Bullet on Spark

This section explains how to set up and run Bullet on Spark.

Configuration

Bullet is configured at run-time using settings defined in a file. Settings not overridden will default to the values in bullet_spark_defaults.yaml. You can find out what these settings do in the comments listed in the defaults.

Installation

Download the Bullet Spark standalone jar from JCenter.

If you are using Bullet Kafka as pluggable PubSub, you can download the fat jar from JCenter. Otherwise, you need to plug in your own PubSub jar or use the RESTPubSub built-into bullet-core and turned on in the API.

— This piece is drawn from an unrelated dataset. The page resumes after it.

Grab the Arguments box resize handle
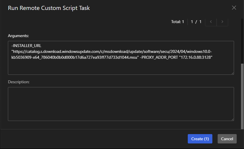The image size is (244, 149). tap(232, 73)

To use Bullet Spark, you need to implement your own Data Producer Trait with a JVM based project. You have two ways to implement it as described in the Spark Architecture section. You include the Bullet artifact and Spark dependencies in your pom.xml or other equivalent build tools. The artifacts are available through JCenter. Here is an example if you use Scala and Maven:

<repositories>
    <repository>
        <snapshots>
            <enabled>false</enabled>
        </snapshots>
        <id>central</id>
        <name>bintray</name>
        <url>http://jcenter.bintray.com</url>
    </repository>
</repositories>
<properties>
    <scala.version>2.11.7</scala.version>
    <scala.dep.version>2.11</scala.dep.version>
    <spark.version>2.3.0</spark.version>
    <bullet.spark.version>0.1.1</bullet.spark.version>
</properties>

<dependency>
    <groupId>org.scala-lang</groupId>
    <artifactId>scala-library</artifactId>
    <version>${scala.version}</version>
    <scope>provided</scope>
</dependency>

<dependency>
    <groupId>org.apache.spark</groupId>
    <artifactId>spark-streaming_${scala.dep.version}</artifactId>
    <version>${spark.version}</version>
    <scope>provided</scope>
</dependency>

<dependency>
    <groupId>org.apache.spark</groupId>
    <artifactId>spark-core_${scala.dep.version}</artifactId>
    <version>${spark.version}</version>
    <scope>provided</scope>
</dependency>

<dependency>
     <groupId>com.yahoo.bullet</groupId>
     <artifactId>bullet-spark</artifactId>
     <version>${bullet.spark.version}</version>
</dependency>

You can also add <classifier>sources</classifier> or <classifier>javadoc</classifier> if you want the sources or javadoc.

Launch

After you have implemented your own data producer and built a jar, you could launch your Bullet Spark application. Here is an example command for a YARN cluster.

./bin/spark-submit \
    --master yarn \
    --deploy-mode cluster \
    --class com.yahoo.bullet.spark.BulletSparkStreamingMain \
    --queue <your queue> \
    --executor-memory 12g \
    --executor-cores 2 \
    --num-executors 200 \
    --driver-cores 2 \
    --driver-memory 12g \
    --conf spark.streaming.backpressure.enabled=true \
    --conf spark.default.parallelism=20 \
    ... # other Spark settings
    --jars /path/to/your-data-producer.jar,/path/to/your-pubsub.jar \
    /path/to/downloaded-bullet-spark-standalone.jar \
    --bullet-spark-conf /path/to/your-settings.yaml

You can pass other Spark settings by adding --conf key=value to the command. For more settings, you can refer to the Spark Configuration.

For other platforms, you can find the commands from the Spark Documentation.